Here is a final group questions from the IRS to get your company ready for an EBP audit: 

1)      Are elective deferrals limited to the amounts under IRC 402(g) for the calendar year?

Be sure that the amount of elective deferrals does not exceed the 2010 limit of $16,500 for traditional or safe harbor 401(k) plans. For SIMPLE 401(k) plans, the amount is $10,500. An exception to the limit is catch-up contributions for participants who are age 50 or over at the end of the calendar year. For 2010, traditional or safe harbor 401(k)’s can catch up with an additional $5,500; SIMPLE 401(k) plan participants can add $2,500. 

2)      Have you timely deposited employee elective deferrals?

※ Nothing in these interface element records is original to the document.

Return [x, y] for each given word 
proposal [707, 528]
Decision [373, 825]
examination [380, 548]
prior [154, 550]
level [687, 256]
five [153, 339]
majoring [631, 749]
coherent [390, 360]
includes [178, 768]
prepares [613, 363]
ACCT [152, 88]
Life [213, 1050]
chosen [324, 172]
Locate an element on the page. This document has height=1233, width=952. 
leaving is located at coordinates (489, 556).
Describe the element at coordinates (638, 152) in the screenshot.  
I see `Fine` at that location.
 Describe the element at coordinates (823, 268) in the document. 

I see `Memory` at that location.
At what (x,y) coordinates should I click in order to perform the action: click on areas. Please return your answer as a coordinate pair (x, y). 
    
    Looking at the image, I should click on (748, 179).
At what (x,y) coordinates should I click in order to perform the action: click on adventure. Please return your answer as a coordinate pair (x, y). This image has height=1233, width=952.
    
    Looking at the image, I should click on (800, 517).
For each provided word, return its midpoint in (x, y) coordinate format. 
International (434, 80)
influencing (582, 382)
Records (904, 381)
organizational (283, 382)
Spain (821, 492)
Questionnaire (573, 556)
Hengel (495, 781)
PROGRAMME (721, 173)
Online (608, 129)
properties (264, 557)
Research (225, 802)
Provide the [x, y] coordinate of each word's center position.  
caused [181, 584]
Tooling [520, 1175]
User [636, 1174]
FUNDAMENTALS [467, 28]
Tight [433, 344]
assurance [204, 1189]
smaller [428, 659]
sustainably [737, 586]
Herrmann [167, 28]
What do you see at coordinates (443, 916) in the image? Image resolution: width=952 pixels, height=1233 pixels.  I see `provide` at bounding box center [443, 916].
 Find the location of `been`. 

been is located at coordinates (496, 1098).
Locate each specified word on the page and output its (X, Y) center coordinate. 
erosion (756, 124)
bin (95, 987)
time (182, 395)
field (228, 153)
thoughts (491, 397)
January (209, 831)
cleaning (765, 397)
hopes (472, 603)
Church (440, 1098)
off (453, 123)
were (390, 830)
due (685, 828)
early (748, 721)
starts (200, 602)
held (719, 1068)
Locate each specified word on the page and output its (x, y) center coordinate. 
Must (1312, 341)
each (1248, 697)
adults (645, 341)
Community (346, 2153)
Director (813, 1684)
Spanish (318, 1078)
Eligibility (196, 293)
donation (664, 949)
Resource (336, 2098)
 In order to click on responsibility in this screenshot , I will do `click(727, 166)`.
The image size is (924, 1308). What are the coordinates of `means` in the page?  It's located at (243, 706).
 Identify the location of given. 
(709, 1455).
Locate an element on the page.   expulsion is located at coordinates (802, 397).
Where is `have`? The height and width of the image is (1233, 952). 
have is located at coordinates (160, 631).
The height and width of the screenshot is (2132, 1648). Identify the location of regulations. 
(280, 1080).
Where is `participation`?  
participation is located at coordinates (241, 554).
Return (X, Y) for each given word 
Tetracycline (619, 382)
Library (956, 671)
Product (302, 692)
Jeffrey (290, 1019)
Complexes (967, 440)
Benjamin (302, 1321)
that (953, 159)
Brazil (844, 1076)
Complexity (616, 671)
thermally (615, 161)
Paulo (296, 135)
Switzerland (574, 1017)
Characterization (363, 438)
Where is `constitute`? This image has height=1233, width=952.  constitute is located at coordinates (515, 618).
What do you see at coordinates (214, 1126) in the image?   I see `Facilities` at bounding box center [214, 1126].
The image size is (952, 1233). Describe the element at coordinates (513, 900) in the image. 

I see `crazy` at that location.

Not making timely deposits of your employee elective deferrals puts your company in the ‘prohibited transaction’ category, which results in an excise tax. Be sure that you have a policy in place with your payroll provider to determine the earliest date possible for separating the deferral deposits from general assets. Set up a procedure to make deposits and document accordingly. 

3)      Do participant loans conform to the requirements of the plan document and IRC 72(p)?

Your plan document needs to include a list of rules for participants to follow when taking a loan from a 401(k) account. Briefly, IRS code 72(p) says that:

–          The loan must be in writing and legally enforceable.

–          The loan amount cannot be more than $50,000 or 50% of the vested balance, whichever is less.

–          The loan must be on a repayment schedule at least quarterly, and be repaid within five years.

–          There are exceptions for leaves of absence, but the loan must still be repaid within five years.

 4)      Were hardship distributions made properly?

Employers can make the determination about hardship distributions, and definitions of hardship need to be included in the plan document. Examples of hardship are unexpected large medical bills, significant education tuitions, saving a home from foreclosure or funeral expenses for a close family member. You need to review the hardship distributions at the end of each year to make sure that the distribution is in alignment with provisions in your plan document.